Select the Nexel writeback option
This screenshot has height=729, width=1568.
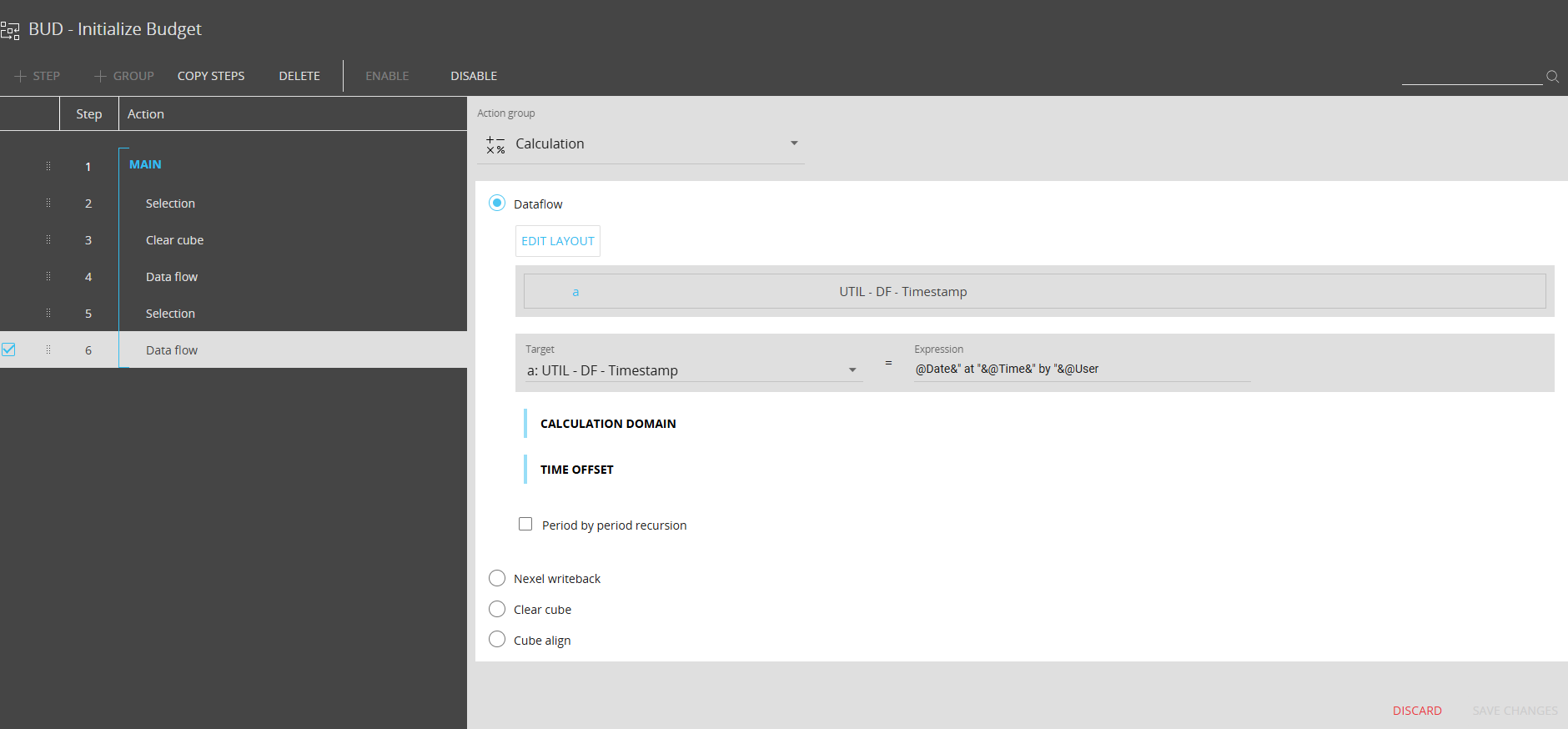(x=497, y=578)
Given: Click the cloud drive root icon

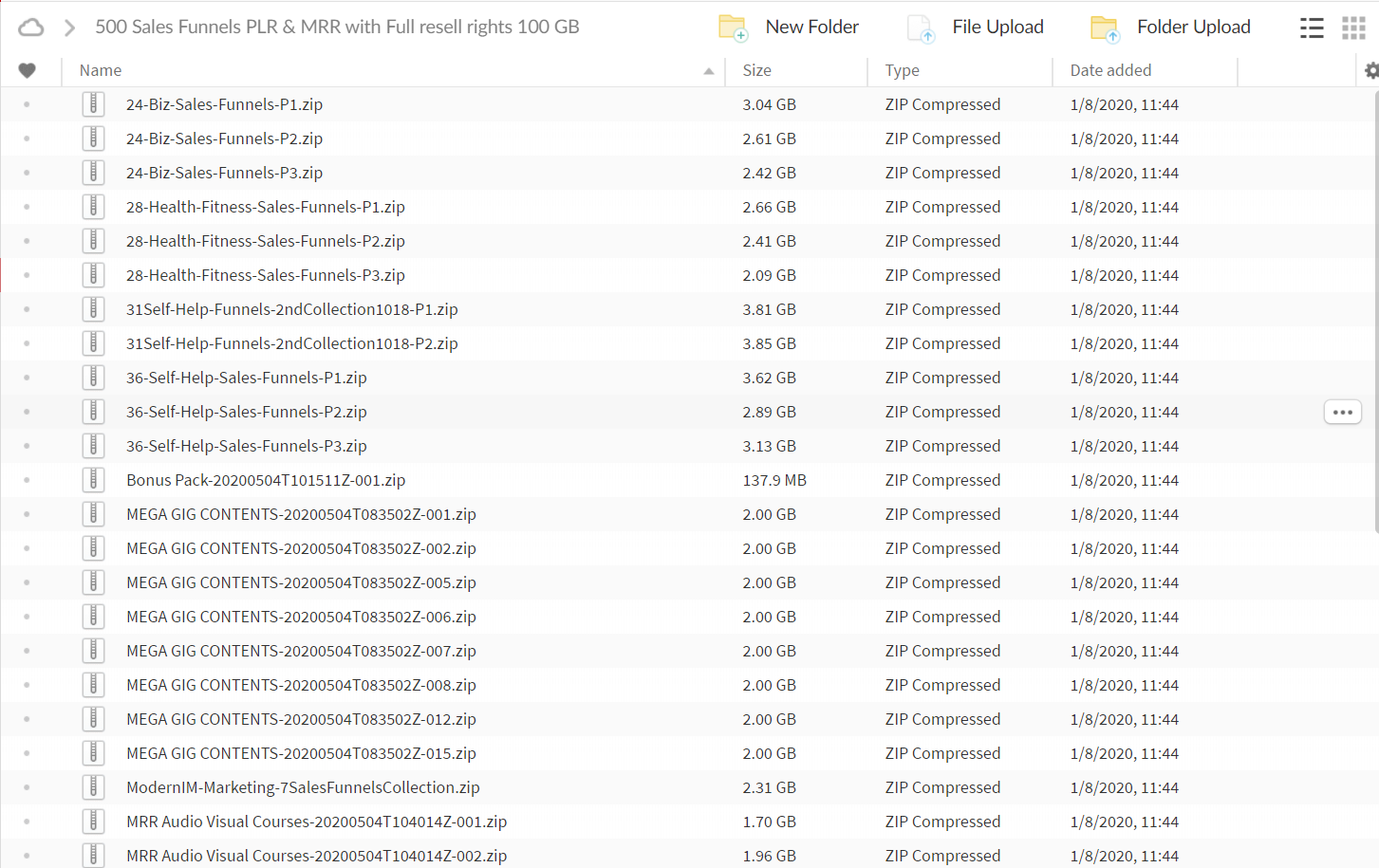Looking at the screenshot, I should [31, 28].
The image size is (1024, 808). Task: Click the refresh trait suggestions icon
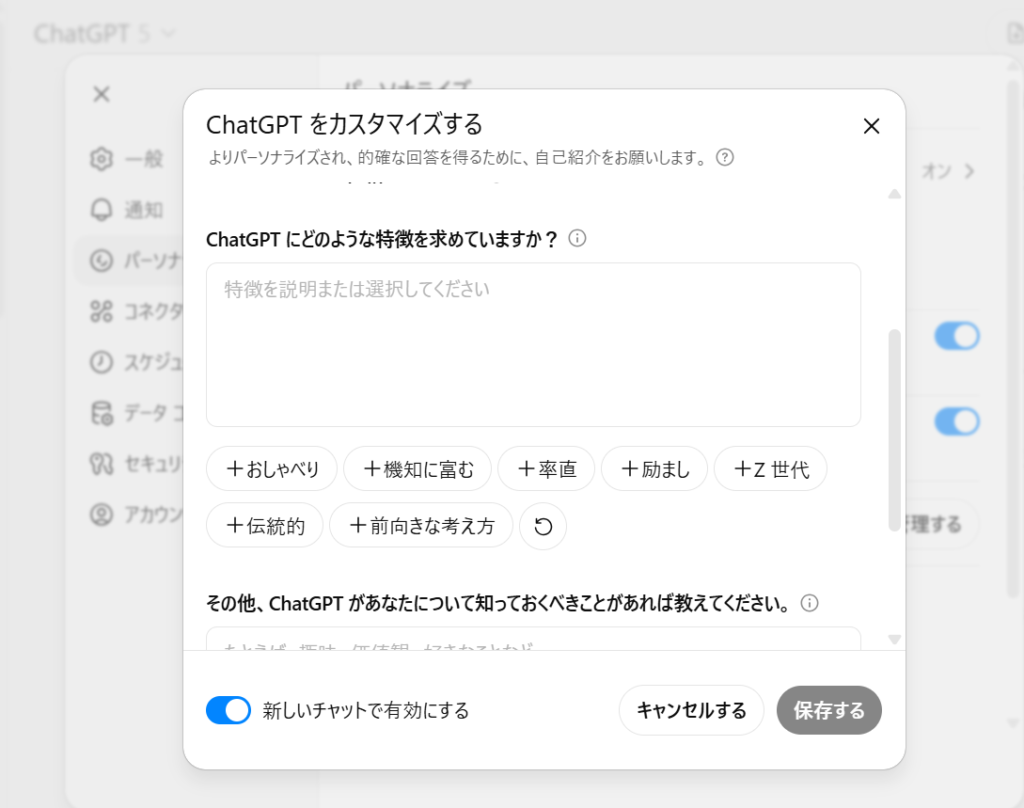click(543, 526)
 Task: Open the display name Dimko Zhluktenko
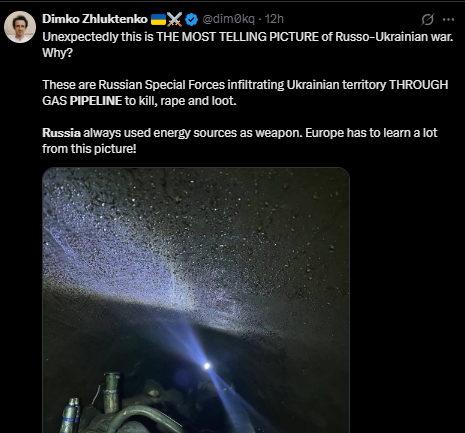pos(95,19)
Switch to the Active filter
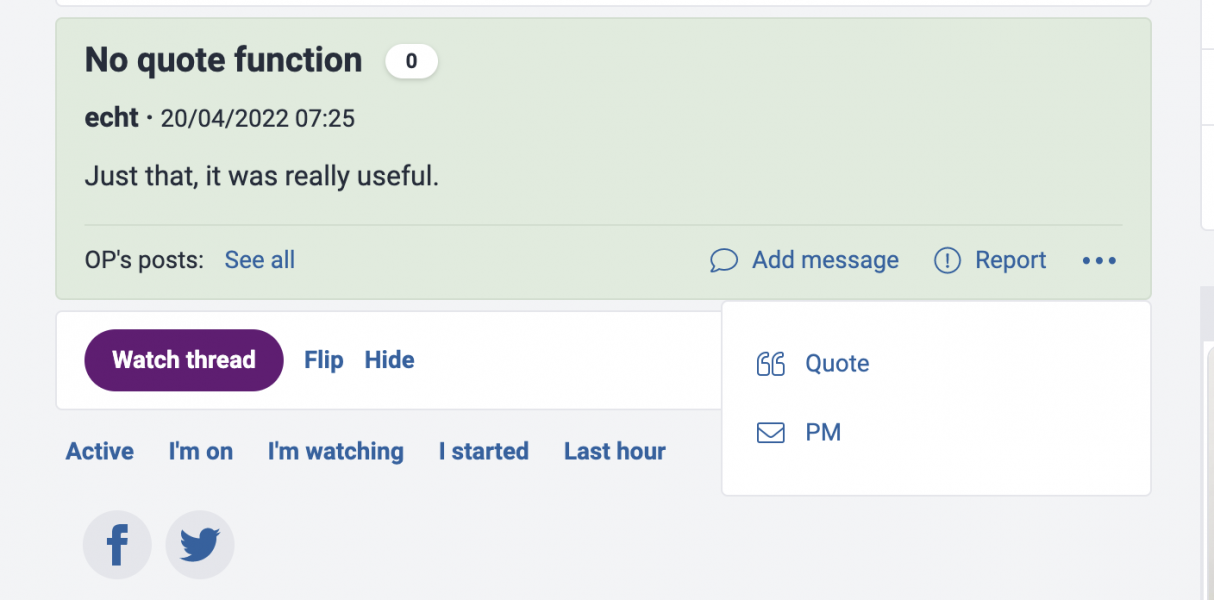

* **Task directions**:
Please output the lines from the line that contains "Given: Click the cloud drive root icon" through the end of the records, both ends included, exactly and with no pictures.

* **Answer space**:
Given: Click the cloud drive root icon

Looking at the screenshot, I should [31, 28].
The image size is (1024, 808). Task: Click the refresh trait suggestions icon
click(543, 526)
 Task: Open the display name Dimko Zhluktenko
pos(95,19)
Switch to the Active filter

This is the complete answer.